■ Stated task: Reproduce the lines below without any changes, from the first line of the records through the line containing "(x=55, y=515)".

-- Start Records shown --

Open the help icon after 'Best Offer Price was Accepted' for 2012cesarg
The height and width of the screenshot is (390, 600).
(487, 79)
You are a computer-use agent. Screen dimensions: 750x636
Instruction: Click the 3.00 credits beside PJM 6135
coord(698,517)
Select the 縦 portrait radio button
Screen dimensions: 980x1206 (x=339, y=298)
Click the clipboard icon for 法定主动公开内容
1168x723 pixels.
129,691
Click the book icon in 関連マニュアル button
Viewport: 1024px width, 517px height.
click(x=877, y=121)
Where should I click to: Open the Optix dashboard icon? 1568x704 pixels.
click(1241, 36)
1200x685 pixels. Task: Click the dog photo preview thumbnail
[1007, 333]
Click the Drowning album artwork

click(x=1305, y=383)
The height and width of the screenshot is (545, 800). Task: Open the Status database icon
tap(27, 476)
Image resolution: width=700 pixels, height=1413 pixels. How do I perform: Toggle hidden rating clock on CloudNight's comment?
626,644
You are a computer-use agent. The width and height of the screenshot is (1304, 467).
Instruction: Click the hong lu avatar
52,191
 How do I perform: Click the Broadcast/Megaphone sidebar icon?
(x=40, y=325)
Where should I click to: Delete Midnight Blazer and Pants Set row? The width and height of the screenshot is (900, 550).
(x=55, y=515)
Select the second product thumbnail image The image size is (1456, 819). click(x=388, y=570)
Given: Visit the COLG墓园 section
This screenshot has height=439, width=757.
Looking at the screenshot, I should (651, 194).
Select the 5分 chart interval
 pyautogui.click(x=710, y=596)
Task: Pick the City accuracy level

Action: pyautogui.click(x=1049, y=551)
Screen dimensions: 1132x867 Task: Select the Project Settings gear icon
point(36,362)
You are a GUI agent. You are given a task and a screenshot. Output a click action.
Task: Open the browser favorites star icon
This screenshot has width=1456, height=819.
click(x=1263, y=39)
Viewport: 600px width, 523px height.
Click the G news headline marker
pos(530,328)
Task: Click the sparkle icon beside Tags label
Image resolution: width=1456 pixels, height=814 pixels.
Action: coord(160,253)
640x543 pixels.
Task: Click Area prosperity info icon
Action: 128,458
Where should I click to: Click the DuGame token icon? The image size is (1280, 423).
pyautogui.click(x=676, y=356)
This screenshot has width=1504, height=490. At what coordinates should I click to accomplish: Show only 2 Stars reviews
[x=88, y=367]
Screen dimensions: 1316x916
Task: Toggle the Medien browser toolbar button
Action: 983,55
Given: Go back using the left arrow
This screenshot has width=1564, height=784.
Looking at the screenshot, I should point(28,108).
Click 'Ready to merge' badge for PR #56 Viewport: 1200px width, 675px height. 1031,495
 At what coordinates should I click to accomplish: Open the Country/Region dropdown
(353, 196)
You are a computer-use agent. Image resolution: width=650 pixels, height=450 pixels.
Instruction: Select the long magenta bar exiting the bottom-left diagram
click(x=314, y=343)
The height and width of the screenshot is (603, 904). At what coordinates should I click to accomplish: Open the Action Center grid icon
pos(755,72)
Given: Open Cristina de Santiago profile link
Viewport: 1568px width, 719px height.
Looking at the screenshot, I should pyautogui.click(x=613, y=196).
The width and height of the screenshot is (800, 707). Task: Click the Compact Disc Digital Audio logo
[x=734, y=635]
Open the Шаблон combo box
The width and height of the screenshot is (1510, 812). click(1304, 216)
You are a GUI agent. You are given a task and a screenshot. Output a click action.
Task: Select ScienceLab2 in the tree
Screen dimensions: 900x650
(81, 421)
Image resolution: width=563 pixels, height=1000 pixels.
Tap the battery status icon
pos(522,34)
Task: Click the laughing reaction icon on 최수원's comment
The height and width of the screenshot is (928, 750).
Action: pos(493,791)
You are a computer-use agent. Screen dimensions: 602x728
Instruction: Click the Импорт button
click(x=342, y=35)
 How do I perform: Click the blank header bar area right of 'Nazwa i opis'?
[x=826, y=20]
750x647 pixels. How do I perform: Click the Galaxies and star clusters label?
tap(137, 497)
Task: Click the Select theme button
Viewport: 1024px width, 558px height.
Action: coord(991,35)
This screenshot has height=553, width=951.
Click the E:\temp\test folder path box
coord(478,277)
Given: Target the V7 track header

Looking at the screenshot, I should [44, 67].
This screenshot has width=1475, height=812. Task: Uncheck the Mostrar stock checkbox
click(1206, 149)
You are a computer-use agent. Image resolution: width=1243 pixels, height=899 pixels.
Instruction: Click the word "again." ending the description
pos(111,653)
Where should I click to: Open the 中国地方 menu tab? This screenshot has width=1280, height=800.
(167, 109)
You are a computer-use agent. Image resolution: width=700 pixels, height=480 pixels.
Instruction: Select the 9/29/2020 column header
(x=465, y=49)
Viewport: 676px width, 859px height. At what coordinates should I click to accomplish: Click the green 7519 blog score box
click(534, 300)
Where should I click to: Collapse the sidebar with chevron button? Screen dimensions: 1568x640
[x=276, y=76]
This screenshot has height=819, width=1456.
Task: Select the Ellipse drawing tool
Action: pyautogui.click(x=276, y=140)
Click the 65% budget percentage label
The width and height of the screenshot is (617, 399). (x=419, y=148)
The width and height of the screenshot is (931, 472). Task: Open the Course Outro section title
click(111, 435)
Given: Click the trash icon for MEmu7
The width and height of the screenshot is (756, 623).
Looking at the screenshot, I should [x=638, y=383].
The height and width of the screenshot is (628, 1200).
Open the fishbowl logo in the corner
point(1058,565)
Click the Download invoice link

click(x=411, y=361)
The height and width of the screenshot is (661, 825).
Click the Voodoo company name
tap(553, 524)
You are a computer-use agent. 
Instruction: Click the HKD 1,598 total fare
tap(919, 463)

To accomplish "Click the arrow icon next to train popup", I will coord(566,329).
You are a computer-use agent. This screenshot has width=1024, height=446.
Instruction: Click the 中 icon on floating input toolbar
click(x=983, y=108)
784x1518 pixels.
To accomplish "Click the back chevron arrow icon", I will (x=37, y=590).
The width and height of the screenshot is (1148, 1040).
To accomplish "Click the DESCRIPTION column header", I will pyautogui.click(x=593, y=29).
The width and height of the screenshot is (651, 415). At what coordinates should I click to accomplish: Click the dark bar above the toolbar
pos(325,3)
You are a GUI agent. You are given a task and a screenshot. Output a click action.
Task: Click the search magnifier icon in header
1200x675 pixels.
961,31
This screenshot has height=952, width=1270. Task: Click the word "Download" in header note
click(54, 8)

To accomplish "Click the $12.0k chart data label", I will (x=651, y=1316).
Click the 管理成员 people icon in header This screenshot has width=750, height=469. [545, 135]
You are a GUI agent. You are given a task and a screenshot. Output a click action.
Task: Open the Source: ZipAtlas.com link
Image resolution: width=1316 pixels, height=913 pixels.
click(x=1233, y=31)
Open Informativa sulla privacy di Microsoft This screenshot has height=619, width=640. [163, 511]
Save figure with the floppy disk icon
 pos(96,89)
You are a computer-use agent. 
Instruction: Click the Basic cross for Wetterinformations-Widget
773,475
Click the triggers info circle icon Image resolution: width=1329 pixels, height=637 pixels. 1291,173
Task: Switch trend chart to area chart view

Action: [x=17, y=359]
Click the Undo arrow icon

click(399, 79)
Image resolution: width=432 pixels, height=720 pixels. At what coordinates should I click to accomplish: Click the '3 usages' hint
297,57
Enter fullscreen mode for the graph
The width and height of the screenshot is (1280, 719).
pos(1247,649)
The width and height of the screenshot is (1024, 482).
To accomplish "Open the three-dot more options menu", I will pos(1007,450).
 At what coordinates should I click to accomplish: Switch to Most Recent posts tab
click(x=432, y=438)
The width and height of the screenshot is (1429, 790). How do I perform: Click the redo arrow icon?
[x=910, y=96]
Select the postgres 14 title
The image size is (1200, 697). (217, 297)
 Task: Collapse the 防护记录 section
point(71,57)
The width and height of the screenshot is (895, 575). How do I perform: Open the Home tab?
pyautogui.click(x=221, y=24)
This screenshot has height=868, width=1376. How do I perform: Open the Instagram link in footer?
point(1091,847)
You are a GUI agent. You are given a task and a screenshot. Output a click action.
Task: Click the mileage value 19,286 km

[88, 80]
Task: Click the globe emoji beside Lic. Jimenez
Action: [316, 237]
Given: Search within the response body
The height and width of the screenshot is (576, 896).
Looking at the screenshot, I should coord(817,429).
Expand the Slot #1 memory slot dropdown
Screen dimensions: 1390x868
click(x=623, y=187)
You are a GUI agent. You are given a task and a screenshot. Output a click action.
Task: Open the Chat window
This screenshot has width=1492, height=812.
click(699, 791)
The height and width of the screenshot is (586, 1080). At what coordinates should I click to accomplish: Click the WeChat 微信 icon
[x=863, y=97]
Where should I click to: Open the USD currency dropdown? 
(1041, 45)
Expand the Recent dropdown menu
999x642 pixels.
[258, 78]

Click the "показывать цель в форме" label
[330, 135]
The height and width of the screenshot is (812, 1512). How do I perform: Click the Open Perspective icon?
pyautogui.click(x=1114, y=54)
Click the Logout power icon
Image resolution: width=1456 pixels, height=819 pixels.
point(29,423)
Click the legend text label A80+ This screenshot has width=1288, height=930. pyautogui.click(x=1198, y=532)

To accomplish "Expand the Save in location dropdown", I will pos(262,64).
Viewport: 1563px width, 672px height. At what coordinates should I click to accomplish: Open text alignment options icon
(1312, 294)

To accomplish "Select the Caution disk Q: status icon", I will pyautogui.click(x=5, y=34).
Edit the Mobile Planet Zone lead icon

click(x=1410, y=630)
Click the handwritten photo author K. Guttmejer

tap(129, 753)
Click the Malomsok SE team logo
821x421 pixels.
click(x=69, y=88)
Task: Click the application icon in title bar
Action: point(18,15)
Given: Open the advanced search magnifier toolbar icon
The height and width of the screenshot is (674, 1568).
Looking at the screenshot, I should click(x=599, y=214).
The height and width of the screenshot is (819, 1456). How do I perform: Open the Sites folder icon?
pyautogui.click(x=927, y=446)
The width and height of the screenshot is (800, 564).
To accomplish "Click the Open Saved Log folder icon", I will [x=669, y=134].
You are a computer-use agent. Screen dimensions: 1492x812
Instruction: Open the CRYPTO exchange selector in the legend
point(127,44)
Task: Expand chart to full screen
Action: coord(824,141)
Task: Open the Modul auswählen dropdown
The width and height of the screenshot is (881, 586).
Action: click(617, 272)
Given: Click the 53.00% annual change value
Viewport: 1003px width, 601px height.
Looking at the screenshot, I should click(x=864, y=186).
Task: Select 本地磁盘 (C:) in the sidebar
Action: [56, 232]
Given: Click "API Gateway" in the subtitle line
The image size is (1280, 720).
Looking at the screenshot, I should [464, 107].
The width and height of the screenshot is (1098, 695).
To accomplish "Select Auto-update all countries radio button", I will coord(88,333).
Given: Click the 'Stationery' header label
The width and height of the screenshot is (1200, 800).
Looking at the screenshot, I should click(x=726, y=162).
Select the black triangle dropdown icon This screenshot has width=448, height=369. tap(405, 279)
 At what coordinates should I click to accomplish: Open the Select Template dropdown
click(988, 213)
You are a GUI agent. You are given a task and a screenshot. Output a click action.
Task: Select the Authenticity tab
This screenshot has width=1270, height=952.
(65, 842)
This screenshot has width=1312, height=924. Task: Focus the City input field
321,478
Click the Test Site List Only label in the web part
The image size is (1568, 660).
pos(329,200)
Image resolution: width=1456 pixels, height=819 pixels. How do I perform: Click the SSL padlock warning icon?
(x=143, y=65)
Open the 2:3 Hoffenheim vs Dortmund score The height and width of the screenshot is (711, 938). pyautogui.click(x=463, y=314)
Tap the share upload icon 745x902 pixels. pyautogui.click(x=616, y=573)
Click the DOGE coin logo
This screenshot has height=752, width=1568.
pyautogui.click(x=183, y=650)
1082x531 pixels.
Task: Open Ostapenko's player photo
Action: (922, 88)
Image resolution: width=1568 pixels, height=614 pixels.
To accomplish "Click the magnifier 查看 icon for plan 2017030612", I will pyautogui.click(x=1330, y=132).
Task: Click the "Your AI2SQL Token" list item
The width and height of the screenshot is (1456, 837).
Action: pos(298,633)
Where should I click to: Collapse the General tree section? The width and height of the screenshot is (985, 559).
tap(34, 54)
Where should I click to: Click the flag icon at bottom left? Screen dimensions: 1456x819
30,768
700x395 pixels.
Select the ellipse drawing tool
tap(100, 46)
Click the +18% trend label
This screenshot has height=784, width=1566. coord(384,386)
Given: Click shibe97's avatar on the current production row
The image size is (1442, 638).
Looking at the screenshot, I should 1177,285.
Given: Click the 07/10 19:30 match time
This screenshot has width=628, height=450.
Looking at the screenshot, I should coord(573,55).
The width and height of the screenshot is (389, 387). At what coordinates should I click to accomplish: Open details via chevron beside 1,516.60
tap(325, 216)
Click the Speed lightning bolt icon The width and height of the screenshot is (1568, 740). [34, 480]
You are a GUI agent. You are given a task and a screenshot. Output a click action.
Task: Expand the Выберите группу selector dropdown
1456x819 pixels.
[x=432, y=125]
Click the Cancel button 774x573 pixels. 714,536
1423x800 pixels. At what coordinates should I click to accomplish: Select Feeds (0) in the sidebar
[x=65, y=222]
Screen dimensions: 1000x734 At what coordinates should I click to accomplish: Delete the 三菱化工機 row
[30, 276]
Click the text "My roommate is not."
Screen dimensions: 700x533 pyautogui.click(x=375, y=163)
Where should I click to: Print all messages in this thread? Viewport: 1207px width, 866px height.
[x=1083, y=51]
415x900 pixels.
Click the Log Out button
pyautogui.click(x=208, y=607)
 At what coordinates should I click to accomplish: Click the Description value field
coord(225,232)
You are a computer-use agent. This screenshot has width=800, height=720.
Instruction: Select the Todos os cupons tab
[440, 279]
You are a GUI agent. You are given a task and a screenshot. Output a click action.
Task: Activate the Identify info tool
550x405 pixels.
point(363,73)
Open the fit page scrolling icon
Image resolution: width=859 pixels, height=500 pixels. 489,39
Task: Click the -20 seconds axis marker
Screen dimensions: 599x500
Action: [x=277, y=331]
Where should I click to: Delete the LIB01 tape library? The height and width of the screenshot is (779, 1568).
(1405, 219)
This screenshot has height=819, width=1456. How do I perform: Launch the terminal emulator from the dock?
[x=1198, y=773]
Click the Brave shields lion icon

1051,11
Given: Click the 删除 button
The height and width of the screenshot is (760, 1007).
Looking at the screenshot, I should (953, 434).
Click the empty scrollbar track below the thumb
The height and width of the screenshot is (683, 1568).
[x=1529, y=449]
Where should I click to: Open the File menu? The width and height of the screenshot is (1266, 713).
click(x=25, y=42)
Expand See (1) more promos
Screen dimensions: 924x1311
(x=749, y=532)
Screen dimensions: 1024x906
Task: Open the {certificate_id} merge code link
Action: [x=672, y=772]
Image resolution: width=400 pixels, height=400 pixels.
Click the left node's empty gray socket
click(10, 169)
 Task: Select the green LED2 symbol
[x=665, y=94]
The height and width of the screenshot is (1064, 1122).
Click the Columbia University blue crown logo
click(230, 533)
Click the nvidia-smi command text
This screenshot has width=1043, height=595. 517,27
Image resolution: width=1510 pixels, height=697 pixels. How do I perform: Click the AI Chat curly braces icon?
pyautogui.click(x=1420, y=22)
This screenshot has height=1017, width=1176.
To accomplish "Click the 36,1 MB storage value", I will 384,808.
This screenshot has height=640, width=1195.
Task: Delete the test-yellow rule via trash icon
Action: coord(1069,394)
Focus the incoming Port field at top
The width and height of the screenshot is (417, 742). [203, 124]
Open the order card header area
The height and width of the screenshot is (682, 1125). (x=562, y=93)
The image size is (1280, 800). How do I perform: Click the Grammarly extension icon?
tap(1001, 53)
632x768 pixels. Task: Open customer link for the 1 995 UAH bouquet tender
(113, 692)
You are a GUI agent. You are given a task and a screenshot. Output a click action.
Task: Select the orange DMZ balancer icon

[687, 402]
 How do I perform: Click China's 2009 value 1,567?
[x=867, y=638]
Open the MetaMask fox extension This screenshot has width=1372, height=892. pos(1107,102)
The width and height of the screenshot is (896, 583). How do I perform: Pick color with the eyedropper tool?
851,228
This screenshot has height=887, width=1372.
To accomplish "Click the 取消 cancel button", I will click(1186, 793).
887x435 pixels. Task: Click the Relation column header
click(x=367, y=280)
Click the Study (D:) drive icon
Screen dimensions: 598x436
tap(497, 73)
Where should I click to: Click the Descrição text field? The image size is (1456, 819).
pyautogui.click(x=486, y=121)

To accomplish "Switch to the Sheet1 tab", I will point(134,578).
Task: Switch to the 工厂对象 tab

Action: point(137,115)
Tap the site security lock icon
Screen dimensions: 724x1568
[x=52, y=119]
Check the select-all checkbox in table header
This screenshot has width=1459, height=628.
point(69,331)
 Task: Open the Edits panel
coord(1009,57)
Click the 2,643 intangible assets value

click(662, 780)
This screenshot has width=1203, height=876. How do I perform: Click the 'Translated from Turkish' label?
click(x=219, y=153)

-- End Records shown --

■ Task response:
Open the help icon after 'Best Offer Price was Accepted' for 2012cesarg
The height and width of the screenshot is (390, 600).
(487, 79)
You are a computer-use agent. Screen dimensions: 750x636
Instruction: Click the 3.00 credits beside PJM 6135
coord(698,517)
Select the 縦 portrait radio button
Screen dimensions: 980x1206 (x=339, y=298)
Click the clipboard icon for 法定主动公开内容
1168x723 pixels.
129,691
Click the book icon in 関連マニュアル button
Viewport: 1024px width, 517px height.
click(x=877, y=121)
Where should I click to: Open the Optix dashboard icon? 1568x704 pixels.
click(1241, 36)
1200x685 pixels. Task: Click the dog photo preview thumbnail
[1007, 333]
Click the Drowning album artwork

click(x=1305, y=383)
The height and width of the screenshot is (545, 800). Task: Open the Status database icon
tap(27, 476)
Image resolution: width=700 pixels, height=1413 pixels. How do I perform: Toggle hidden rating clock on CloudNight's comment?
626,644
You are a computer-use agent. The width and height of the screenshot is (1304, 467).
Instruction: Click the hong lu avatar
52,191
 How do I perform: Click the Broadcast/Megaphone sidebar icon?
(x=40, y=325)
Where should I click to: Delete Midnight Blazer and Pants Set row? The width and height of the screenshot is (900, 550).
(x=55, y=515)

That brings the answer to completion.